The Hermeneutic Herald

Explorations in criticism

The reception of “Katabasis”

As a pretentious douchebag turning into an old man, I often (sometimes daily) come across various things I love to label as “concerning”. The one that got to me the most recently was the alarming direction of considering R.F. Kuang’s “Katabasis” as “too academic”. Reviewes on Goodreads – something I never recommend scrolling through – abound with strong dislike for the intellectual or academic “info dumps” (as they are being called). This is inherently an anti-intellectual position. People have wrongly subscribed to Cehov’s gun theory for far too long and it shows here in the number of people who complain about the novel’s narrative. We want all the exposition to exist for the single purpose of moving the plot forward because we are so used to “film type” books with all action and no ideas.

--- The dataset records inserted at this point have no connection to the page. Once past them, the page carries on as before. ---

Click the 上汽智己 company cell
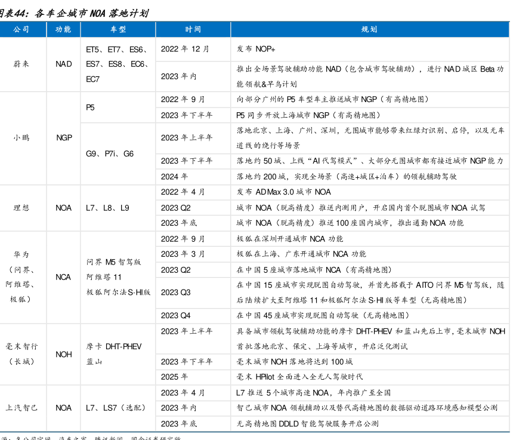 21,408
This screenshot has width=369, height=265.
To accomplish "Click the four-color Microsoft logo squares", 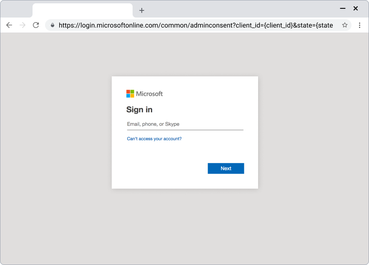I will tap(130, 94).
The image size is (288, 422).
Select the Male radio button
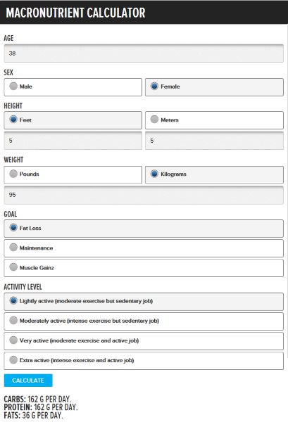[13, 86]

One of the reasons “Lord of the Rings” reads so very different than anything the contemporary Fantasy Industrial Complex puts out is because, as someone brilliantly remarked, is that Tolkien is not a prisoner of his own story. He spends so much time on Tom Bombadil – a character inconsequential to Frodo’s quest, as can be deduced from how easily he was cut from the movies – because Tom Bombadil is there. He is part of Middle Earth. That’s just how that world is. Turning every dialogue line, character, and observation into a narrative device hurts the worldbuilding. This industrial obsession that everything has to serve a (narrative) purpose makes us intellectually and spiritually poorer. I smiled when I heard Cameron answer “because I want to see it” when posed with the question of why he spent so much time with scenes of Pandora that are purely aesthetic and don’t help the story.

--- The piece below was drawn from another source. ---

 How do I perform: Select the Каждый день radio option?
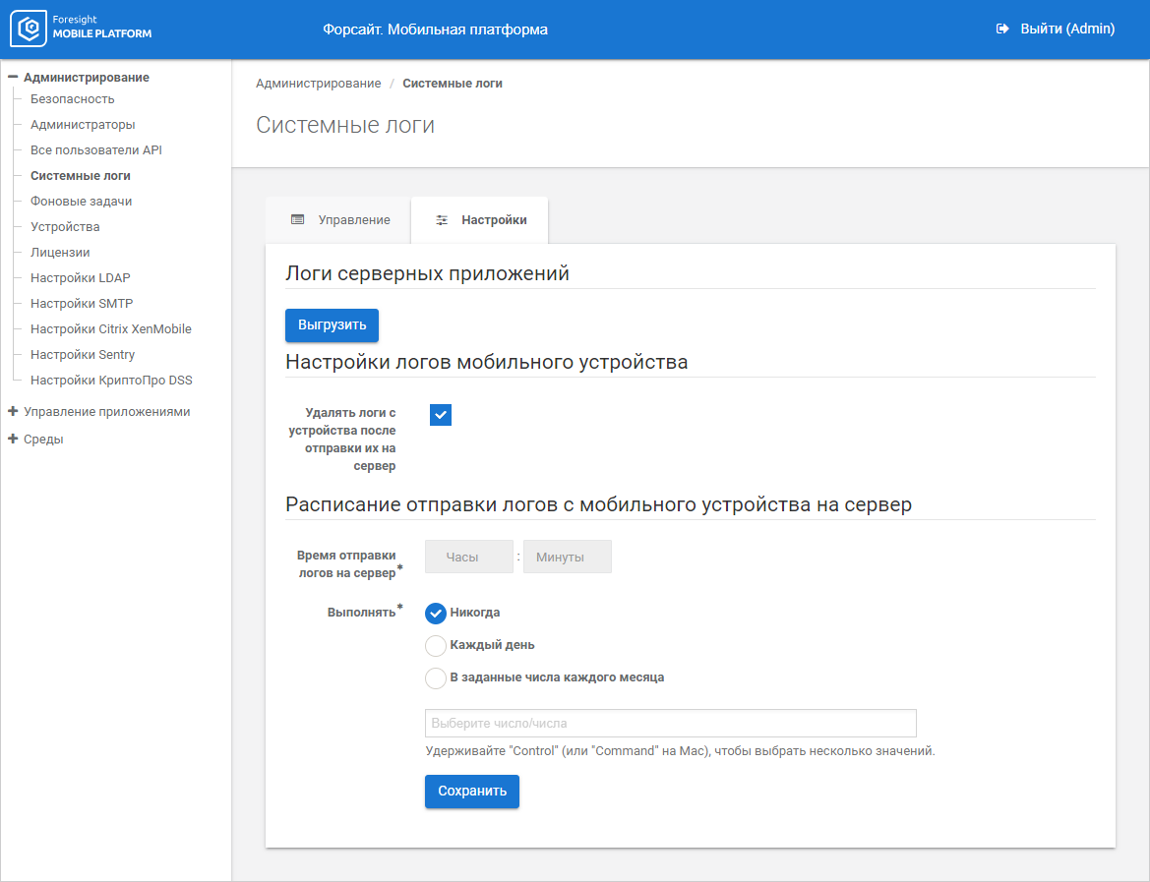coord(436,646)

Many contemporary readers are, unfortunately, not versed in the classics and not used to real, incoherent stream of consciusness techniques. Disliking the “lecture” aspect of “Katabasis”, as one reviewer put it, only reinforces the idea that they want to read nothing but movie scripts. People reference their TikToks (a platform where we engage with a piece of content for at most 3 seconds, making it perfect for discussing ideas) in the written reviewes they leave on the site. This is telling in very many ways. Besides upsetting us by contradicting the law of Cehov’s gun, ideas just stand in way of our true desire: the storrytelling; this capitalist, entertainment market commodity, perfectly packaged in reductionist tropes and put in book form.

(P.S.: At the time of drafting this short text, I am 360 pages into the novel. I expected something along Joyce’s “A Portrait of the Artist as a Young Man”. Couldn’t be further.)